Mobilisation générale incontrôlée
Déstabilisées dans un premier temps, les autorités appellent à la mobilisation générale pour contrer au plus vite le projet de Dalla qui, selon Mohsen el-Moustapha, « vise à rétablir une présence militaire (pro- iranienne) dans la région côtière. » L’appel a été suivi d’ « une intervention massive de milliers de combattants volontaires, dont beaucoup ne sont en aucun cas représentatifs des autorités ». Outre les troupes gouvernementales, Cédric Labrousse, spécialiste des groupes djihadistes en Syrie, identifie au moins trois factions qui ont afflué dans les zones alaouites. D’abord « des groupes syriens qui refusent l’autorité de Damas », puis « des chefs de guerre dont une partie de leurs troupes ont rallié le projet de nouvelle armée syrienne (pro-turque) au nord du pays », et enfin « des groupes de djihadistes étrangers » parmi lesquels « des Kirghiz, des Ouzbeks ou des Tchétchènes qui avaient été expulsés de la région début janvier 2025 par les nouvelles autorités afin d’apaiser la situation sur la côte ». Les massacres de civils, majoritairement alaouites mais aussi chrétiens et sunnites, se multiplient alors et l’OSDH recense au moins 1400 victimes de part et d’autre. Les Patriarches des Eglises syriennes réunis en urgence le samedi 8 mars devant le risque de déstabilisation généralisée ont publié un communiqué conjoint condamnant les affrontements, et avertissant que le pays est confronté à une « dangereuse escalade de brutalité et de meurtres, qui entraîne des attaques contre des civils innocents, y compris des femmes et des enfants ». Ils « appellent toutes les parties concernées en Syrie à assumer leurs responsabilités, à mettre fin à la violence et à rechercher des solutions pacifiques qui défendent la dignité humaine et préservent l’unité nationale.» Le lendemain, la présidence syrienne a répondu en annonçant la création immédiate d’un comité de sept membres, dont une chrétienne et un alaouite, pour enquêter sur « les événements » dans la région côtière, y compris les violations contre les civils et les responsables locaux. La commission, composée de cinq juges, d’un responsable de la sécurité et d’un avocat, devra transmettre ses conclusions dans un délai de 30 jours.

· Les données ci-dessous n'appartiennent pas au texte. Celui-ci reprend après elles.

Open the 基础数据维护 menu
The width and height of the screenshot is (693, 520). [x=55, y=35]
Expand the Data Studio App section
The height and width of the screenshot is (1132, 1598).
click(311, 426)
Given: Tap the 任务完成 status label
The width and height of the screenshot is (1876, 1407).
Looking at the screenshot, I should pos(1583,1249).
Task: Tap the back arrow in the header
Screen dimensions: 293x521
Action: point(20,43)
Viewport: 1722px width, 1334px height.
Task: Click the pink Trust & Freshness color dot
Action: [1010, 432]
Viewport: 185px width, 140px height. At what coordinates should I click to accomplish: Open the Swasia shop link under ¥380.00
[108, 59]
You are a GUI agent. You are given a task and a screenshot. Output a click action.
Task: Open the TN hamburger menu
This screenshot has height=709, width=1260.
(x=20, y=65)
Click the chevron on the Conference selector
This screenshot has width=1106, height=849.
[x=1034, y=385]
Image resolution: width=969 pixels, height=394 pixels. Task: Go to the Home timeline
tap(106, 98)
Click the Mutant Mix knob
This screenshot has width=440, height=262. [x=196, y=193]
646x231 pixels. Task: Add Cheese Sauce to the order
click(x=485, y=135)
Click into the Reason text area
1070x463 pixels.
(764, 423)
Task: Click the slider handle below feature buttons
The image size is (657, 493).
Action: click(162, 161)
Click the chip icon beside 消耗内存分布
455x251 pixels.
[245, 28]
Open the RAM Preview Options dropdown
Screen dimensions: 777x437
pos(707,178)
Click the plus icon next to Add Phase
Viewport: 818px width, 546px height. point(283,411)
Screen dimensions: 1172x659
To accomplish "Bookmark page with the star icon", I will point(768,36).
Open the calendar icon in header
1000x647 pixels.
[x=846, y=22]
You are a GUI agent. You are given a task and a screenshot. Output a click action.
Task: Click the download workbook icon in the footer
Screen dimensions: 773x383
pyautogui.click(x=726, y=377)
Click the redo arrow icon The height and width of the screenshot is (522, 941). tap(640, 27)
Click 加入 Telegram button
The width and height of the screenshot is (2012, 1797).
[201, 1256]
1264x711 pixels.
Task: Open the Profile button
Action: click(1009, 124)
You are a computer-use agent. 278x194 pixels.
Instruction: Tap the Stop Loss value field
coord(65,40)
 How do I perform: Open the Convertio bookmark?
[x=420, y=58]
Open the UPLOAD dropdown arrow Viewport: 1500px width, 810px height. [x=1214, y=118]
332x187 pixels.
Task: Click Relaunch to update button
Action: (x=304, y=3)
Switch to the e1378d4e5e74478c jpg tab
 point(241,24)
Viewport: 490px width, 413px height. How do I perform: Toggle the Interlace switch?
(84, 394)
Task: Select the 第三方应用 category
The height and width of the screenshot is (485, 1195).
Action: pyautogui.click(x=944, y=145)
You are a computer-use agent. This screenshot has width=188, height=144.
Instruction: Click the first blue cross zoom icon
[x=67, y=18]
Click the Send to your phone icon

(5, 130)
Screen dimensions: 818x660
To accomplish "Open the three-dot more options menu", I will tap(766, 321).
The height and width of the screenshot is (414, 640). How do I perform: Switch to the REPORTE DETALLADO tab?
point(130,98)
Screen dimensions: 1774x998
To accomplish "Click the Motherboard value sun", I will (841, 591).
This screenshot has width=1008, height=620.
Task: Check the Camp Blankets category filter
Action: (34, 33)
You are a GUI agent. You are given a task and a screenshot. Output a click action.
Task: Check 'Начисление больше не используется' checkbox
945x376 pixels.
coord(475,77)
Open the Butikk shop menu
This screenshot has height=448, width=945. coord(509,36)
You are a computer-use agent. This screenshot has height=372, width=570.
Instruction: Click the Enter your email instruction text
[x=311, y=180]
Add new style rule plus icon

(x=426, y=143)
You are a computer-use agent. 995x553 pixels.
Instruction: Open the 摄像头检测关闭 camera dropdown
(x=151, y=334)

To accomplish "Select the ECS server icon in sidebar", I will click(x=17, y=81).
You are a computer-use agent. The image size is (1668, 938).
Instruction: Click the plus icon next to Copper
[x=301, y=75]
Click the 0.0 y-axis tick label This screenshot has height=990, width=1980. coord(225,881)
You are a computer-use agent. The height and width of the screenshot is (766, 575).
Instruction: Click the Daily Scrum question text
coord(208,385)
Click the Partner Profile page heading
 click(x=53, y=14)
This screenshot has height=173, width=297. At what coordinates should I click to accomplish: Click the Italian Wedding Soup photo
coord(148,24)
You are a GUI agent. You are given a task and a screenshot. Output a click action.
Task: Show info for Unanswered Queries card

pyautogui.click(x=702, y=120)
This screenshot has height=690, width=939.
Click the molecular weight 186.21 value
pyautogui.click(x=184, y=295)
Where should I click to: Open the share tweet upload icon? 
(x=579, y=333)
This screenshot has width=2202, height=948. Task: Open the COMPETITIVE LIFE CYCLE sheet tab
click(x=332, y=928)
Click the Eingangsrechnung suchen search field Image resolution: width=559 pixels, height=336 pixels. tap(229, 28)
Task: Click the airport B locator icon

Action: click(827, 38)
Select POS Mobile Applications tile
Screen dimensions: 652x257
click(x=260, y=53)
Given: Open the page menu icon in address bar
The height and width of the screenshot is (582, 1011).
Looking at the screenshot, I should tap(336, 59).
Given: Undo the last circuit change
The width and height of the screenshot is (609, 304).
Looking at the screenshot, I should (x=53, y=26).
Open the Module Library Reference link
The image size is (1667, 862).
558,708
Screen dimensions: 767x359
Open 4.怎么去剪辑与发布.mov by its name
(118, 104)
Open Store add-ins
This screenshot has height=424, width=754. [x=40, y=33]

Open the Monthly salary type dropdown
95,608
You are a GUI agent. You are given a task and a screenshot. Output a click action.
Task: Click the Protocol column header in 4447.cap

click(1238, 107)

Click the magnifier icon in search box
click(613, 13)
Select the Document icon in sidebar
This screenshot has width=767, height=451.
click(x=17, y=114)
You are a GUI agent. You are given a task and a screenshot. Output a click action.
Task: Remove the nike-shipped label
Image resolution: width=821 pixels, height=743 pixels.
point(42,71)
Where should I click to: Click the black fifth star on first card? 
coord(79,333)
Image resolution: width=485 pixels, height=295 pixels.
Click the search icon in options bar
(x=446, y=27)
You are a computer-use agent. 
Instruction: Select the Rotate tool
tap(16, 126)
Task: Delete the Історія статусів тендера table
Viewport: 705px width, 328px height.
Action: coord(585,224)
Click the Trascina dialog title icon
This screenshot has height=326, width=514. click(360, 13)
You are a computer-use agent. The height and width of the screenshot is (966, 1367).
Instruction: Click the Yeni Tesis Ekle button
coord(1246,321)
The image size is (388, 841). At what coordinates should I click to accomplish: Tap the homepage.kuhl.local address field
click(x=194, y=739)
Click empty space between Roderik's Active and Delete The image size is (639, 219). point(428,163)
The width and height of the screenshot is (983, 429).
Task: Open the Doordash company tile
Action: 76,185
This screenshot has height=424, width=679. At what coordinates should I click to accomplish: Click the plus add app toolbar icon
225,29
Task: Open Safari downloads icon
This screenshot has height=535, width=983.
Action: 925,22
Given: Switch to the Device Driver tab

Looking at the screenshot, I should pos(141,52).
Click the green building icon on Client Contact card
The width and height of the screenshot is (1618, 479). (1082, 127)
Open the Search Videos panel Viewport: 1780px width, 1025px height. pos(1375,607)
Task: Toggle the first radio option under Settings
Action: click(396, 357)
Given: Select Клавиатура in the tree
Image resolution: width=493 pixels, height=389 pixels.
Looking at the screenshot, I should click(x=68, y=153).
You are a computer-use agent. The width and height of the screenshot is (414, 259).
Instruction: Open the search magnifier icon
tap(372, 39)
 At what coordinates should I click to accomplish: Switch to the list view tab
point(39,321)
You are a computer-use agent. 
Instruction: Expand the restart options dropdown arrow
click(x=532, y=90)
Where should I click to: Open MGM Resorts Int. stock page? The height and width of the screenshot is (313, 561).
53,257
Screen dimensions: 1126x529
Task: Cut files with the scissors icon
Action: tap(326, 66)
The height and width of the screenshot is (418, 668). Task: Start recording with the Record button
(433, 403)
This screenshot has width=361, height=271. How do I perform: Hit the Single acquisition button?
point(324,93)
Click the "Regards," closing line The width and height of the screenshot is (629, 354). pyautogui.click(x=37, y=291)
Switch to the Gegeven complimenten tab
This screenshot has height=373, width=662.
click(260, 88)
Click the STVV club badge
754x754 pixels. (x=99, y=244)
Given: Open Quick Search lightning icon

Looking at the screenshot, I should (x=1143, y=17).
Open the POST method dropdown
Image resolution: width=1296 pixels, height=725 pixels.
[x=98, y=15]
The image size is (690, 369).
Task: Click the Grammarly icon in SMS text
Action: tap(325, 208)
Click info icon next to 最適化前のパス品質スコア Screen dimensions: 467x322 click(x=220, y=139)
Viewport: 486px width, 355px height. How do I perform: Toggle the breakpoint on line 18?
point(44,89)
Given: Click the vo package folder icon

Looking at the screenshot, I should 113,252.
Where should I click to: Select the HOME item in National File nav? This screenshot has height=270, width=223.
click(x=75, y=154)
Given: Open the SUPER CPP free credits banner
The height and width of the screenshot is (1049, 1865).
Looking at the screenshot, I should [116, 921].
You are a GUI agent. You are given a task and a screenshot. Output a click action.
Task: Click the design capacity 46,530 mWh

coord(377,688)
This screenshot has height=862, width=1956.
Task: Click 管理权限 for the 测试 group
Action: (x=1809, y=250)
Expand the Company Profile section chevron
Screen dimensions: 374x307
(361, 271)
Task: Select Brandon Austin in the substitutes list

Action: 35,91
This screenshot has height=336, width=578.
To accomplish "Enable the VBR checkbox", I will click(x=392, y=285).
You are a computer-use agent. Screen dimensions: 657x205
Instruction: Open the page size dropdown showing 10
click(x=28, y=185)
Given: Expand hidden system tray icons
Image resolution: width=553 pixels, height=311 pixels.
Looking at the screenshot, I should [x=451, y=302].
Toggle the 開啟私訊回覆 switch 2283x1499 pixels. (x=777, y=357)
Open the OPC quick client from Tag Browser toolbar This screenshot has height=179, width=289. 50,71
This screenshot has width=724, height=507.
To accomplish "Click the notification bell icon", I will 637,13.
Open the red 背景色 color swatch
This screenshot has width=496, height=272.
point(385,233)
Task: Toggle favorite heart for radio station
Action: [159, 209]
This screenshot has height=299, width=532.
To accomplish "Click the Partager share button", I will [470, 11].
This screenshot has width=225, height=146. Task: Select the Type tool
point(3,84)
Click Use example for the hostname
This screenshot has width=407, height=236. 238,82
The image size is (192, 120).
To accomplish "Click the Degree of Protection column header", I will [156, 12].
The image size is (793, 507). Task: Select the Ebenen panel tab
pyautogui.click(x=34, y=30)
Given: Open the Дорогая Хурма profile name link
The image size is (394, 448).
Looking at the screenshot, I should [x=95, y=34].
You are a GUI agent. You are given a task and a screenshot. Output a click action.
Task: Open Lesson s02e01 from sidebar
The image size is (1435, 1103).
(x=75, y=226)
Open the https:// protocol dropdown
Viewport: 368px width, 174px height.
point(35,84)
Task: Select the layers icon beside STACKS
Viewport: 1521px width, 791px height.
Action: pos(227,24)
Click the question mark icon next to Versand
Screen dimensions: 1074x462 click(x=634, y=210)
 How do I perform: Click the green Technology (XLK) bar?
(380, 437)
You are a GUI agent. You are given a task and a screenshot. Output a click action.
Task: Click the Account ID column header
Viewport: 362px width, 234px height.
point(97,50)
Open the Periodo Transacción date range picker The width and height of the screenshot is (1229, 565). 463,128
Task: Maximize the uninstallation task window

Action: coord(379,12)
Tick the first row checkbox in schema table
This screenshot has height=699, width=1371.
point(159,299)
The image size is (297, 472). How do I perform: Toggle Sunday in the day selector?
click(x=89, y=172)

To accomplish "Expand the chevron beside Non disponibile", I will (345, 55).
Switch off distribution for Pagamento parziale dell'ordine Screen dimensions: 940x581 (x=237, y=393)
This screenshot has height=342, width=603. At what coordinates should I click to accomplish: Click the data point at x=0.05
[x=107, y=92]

Alors que Damas a repris le contrôle de la situation depuis lundi 10 mars, les médias syriens ont rapporté l’arrestation des premiers combattants djihadistes accusés « d’exactions contre les civils ». Mais le coup de maitre des autorités est sans contexte l’accord de principe qu’ Ahmad el Chareh a signé lundi avec Mazloum Abdi, le commandant en chef des FDS (Forces kurdes) démontrant ainsi sa capacité à répondre aux aspirations des minorités infantilisées et instrumentalisées depuis des décennies par le régime assadien selon le principe d’un échange protection contre soumission. Cet accord reconnaît que les Kurdes sont indigènes à la Syrie et prévoit l’égalité entre tous les citoyens, quelque soient leur origine ethnique ou leur confession. En cas de succès et d’élargissement aux autres minorités, notamment chrétiennes et druzes, cette avancée notable dans l’élaboration d’une future Syrie bâtie sur le principe d’unité nationale pourrait bien annoncer les prémisses de la formation d’un gouvernement de transition réellement représentatif permettant à la Syrie d’aller de l’avant dans la transition post-Assad. A condition toutefois que les puissances régionales ne jettent pas leur dévolu sur cette terre déjà largement martyrisée pour y jouer leurs propres partitions guerrières.